A 7-hour flight exposes you to the same amount of radiation as an X-ray. Two years ago a long-haul air passengers was feared to be at risk from dangerous cosmic rays coming from the sun. A subsequent investigation warned that a solar storm was likely to affect the general public if they are travelling by air on trans-oceanic routes.

Motion sickness is common

Motion sickness – when the body, the inner ear, and the eyes send contradictory signals to the brain – is fairly common, and often just a bother. The good news is that the more you travel, the more you get used to the motion. To reduce the chance of getting sick you should not read a book, turn the air vents toward your face, and rest your head against the seat.

Do planes dump human waste while flying?

This is probably the oldest legend in the book about flying. The contents of the lavatories cannot be discarded during a flight, according to pilots. At the end of a flight, the blue fluid, along with people's "contributions" to it, are vacuumed into a tank on the back of a truck, which dumps it elsewhere, but certainly not above the houses of unsuspecting residents.

Pilots and co-pilots must eat different meals

This is about passengers' safety. If a meal leads to upset stomach or food poisoning, the chances are that the other meal will be fine. So if one pilot is unable to perform his or her duties due to illness, the co-pilot will be able to take over. Many airlines encourage pilots to avoid raw fish and/or other risky foods.

Oxygen deprivation

Cabins are pressurized to 75 percent of the normal atmospheric pressure, a recent study says. Lower levels of oxygen in your blood can lead to hypoxia, which is deficiency in the amount of oxygen reaching the tissues. Hypoxia presents symptoms such as euphoria, decreased reaction time, headache, and impaired judgment and vision, according to Flying Magazine.

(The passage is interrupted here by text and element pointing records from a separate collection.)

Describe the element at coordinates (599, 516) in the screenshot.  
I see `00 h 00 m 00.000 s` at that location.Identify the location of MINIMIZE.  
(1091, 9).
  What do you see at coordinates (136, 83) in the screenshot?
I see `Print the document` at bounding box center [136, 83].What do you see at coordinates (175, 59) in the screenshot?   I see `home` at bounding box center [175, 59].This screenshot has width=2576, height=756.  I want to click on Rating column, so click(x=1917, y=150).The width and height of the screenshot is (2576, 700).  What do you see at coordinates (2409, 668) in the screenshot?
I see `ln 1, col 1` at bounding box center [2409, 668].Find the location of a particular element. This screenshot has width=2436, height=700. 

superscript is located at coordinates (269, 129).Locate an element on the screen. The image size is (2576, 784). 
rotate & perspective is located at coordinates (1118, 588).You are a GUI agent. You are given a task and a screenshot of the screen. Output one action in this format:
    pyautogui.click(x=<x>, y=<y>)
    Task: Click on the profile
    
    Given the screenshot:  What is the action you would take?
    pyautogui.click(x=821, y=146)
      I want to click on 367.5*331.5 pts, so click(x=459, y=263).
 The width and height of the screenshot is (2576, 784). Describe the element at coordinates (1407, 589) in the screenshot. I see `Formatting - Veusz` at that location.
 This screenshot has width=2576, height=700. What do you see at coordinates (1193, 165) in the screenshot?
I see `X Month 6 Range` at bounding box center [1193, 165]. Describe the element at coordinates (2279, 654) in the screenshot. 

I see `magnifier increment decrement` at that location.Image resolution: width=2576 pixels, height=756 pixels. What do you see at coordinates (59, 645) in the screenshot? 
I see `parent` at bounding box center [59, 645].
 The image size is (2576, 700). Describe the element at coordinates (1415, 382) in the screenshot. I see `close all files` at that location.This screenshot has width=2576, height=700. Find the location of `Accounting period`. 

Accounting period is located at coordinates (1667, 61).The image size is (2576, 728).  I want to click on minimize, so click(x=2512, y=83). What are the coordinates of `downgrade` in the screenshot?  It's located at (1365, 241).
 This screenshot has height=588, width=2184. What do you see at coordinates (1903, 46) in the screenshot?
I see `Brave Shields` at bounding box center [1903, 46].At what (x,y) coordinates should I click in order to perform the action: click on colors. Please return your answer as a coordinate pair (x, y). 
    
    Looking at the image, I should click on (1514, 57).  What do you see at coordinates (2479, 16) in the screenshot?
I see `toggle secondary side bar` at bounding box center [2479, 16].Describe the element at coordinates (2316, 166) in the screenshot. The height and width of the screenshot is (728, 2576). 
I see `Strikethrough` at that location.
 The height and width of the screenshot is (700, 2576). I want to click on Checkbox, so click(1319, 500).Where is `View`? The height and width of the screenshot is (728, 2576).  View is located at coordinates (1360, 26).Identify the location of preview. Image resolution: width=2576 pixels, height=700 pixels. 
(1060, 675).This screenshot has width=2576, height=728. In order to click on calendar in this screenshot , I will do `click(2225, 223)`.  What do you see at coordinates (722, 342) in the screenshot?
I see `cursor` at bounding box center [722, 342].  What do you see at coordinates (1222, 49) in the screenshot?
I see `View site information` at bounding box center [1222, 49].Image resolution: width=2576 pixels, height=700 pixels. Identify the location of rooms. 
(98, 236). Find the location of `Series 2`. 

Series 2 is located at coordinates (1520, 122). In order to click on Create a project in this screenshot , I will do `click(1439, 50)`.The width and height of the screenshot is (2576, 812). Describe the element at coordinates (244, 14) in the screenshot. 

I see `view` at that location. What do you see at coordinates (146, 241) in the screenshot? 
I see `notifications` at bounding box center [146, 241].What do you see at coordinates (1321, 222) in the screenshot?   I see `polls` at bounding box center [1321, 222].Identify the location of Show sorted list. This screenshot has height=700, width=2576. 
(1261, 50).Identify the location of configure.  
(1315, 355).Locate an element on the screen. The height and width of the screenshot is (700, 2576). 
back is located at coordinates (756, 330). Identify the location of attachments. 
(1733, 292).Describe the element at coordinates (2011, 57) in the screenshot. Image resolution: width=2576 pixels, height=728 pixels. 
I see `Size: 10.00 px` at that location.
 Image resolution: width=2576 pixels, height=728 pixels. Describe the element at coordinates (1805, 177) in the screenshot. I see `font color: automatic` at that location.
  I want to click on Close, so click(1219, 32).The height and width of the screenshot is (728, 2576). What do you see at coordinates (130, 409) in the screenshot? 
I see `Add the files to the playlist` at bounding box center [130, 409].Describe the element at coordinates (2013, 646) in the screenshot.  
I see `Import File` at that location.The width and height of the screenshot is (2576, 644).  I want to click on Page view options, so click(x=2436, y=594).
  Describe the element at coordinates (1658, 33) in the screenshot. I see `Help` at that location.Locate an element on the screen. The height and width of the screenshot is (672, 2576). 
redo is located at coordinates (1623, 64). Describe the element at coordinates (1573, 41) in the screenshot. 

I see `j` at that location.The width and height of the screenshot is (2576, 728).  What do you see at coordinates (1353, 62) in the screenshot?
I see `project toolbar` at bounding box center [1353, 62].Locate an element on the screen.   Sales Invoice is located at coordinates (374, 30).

Constipation is to be expected

What do you expect to happen when you're sitting down for hours at a time? The body is designed to move. If you don't give it what it needs, your metabolism and digestion will slow down due to inactivity. At the very least move your body as much as you can while sitting; try moving from side to side and get up at least once every hour.

There are 1.2+ million people in the air at any moment

Aviation data companies like FlightAware keep track of, among other things, flying planes. According to the company, as reported by Travel + Leisure, in 2016 there were an average of 9,728 planes — carrying 1,270,406 people — in the sky at any given time.